Advantages of Slides

on Video Tape

There are certain advantages in having slides on a video tape, instead of using a projection system. Some of these advantages are:

1. No need to darken room.

2. Tape may be played by a simple tape cassette insertion, slides are not upside down, backwards, spilled, or reversed.

3. Sound is synchronized with picture, always.

4. Once copied, onto video tape, slides are freed for other purposes.

5. The equivalent of about 10 carousel trays of slides may easily be put onto a single video tape, stored, and transported more conveniently. In practice, however, it is generally better not to put more than a single program of 15 to 25 minutes on a tape. At a timing of eight seconds per slide, 15 minutes would be about 112 slides. Do not try to fill a tape with the most slides possible. My assumption here is that you are making up a program.

Archival Storage: If your purpose is that of preserving slides in quantity, and wish to give sets to friends, relatives or colleagues, then of course, you would want to put massive quantities on a tape. On a two hour tape you would be able to put 720 slides if you decided on a 10 second time on each. Ten seconds is really quite a while to look at a picture. How much nicer it is to have several similar views of perhaps five to eight seconds each. Use the high recording speed. Quality will suffer if you use a slow recording speed. You will have a continuing battle with quality without exacerbating the problem.
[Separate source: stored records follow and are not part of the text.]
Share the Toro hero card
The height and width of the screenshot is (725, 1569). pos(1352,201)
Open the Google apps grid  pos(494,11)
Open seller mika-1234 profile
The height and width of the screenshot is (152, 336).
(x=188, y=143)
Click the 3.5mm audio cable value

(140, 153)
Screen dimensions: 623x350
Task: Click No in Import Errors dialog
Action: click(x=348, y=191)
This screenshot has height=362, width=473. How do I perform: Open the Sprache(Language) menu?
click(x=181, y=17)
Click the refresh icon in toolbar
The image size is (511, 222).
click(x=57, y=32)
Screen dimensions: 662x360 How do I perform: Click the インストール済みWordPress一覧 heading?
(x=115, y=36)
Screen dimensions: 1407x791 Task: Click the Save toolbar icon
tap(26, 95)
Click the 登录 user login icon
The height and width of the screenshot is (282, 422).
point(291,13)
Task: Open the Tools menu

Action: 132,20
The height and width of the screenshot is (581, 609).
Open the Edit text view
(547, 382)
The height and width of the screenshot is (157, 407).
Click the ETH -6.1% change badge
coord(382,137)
As to whether or not putting slides on video tape represents a permanent storage; I call to mind the cylindrical records, the 78’s, the 45’s, the 33’s, and now our Cd’s which some people think are threatened by DAT digital audio tape). I also call to mind the Beta video tape format. Within the coming year Eastman Kodak will come out with a commercial service of putting slides on a two inch computer disk for playback through your television. Since it will be on a computer disk; it should be accessible by a computer, and storable on a computer as well. Who can say what the future will hold in terms of imaging, storage, and retrieval?

Disadvantages of Slides

on Video Tape

There are of course, disadvantages in using a television monitor for playback instead of a traditional slide projection screen. Some such disadvantages are:

1. The TV screen is much smaller, than a conventional projection screen. Thus it is not convenient to use for presentages in a large room to a large group of people. There are projection video machines, but these are not generally available in the classroom.

2. Resolution is not as great as slide projection. Within recent years the newer monitors have been greatly improved in this respect.
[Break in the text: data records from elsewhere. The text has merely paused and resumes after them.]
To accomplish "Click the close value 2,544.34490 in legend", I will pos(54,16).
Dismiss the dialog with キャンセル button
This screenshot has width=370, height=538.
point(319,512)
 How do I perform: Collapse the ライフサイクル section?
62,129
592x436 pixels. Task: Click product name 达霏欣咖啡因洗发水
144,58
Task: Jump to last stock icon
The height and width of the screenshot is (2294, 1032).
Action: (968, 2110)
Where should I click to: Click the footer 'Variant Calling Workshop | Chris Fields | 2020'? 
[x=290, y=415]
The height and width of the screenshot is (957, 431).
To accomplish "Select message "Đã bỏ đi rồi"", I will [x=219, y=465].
3. Slide order may not be changed so readily as with conventional slide projector sets. Insert recording is possible with the more sophisticated VCR’S, but still not as convenient as changing a slide physically.
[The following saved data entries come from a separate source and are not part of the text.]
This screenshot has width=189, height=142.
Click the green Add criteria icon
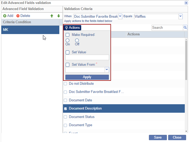click(x=5, y=16)
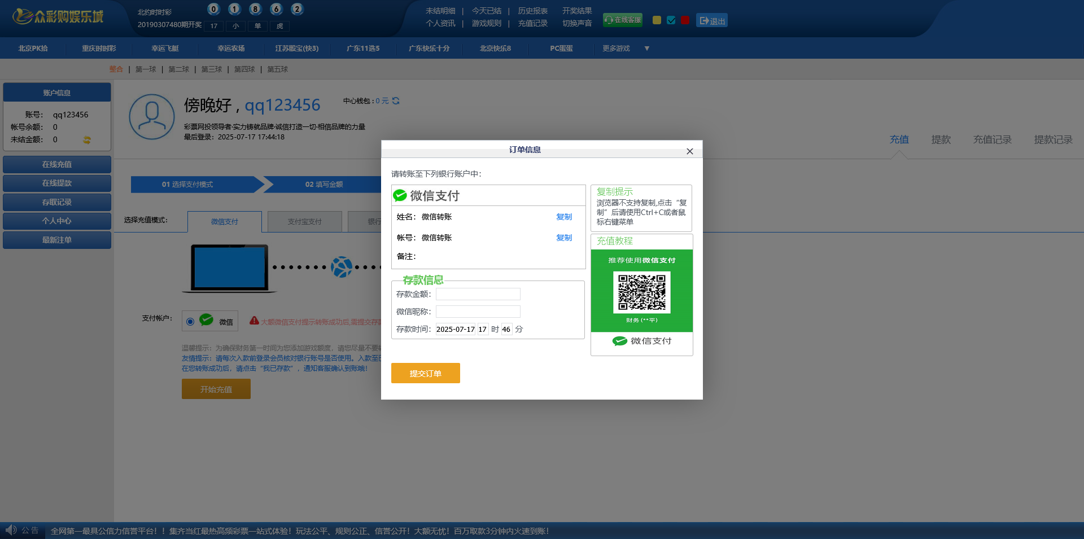Image resolution: width=1084 pixels, height=539 pixels.
Task: Open the 北京PK拾 game menu
Action: point(33,49)
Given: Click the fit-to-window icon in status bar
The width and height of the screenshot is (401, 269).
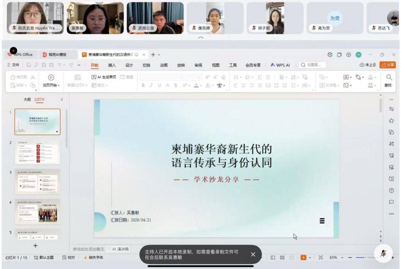Looking at the screenshot, I should [321, 258].
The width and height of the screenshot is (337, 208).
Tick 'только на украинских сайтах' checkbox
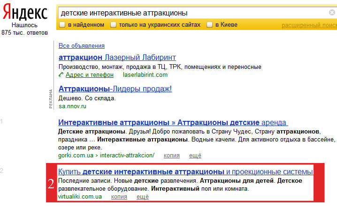[113, 25]
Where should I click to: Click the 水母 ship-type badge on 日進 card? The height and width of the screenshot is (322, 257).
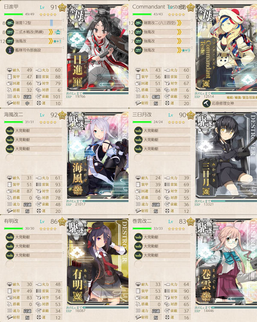(x=77, y=14)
4. A slide on video is not the quality of a slide on a projection screen. You must accept it for what it is, not for what is was. If you start with a bad slide, it will be worse on the video tape.

Slide to Video Tape Transfer

Alternate Methods of Transfer: There are several different methods bY which it is possible to transfer slides to video tape. You may get attachments which are to be put on the lens of the video camera enabling You to focus close enough to get only a single slide in the field of view.

There are a variety of electronic devices specially made for copying slides onto video tape for commercial purposes. Some of these devices get fairly expensive. You may project the slide onto a screen and use your video camera to record that image. This is the technique we are describing. By using this technique, you will be able to get acceptable images with a minimum of cost. The quality of the completed tape will closely reflect the care which you have taken in completing your task.

Projection Transfer Method: Slides need to be projected onto a piece of mat board. If you use a normal projection screen, the video camera will pick up the grain of the screen. If the mat board has a pebble type finish the video camera will pick it up. You need to have a smooth finish on your projection screen. Some people have had good luck with a slightly off white color of mat board. Others seem to get better results with a white mat board. I think this is because of differences in the white balance characteristics of the video camera. You will want to experiment to find which better suits your situation. Using the standby control on your camera, you will be able to start and stop the recording so as to omit the black-out when the projector is changing slides. Feed the signal from your video camera into a monitor and use it to guide your zooms and pans. You can compare the image on the projection screen with the one on the monitor in order to guide you pan. You will not be so likely to pan off the screen using this technique. Clean Your Slides: Get a can of “Dust Off” at a local photo supply store and just before inserting slides into a carousel tray for projection give them a short blast of dry air on each side. Do not blow on your slides, tiny flecks of moisture from your lips will cause problems. Over the course of time dust and stray dirt particles are attracted to the surface of your slides as iron filings to a magnet. This will be the cheapest and most convenient way you can clean up the appearance of your production. You will be glad you did.

Projector Placement: If you should have a dissolve control, you will be able to use two projectors, and dissolve your slides for a more convenient projection. Your slide projector and video camera need to be positioned to avoid a key-stone effect, that is the optical axis of each should be aligned close as possible to each other.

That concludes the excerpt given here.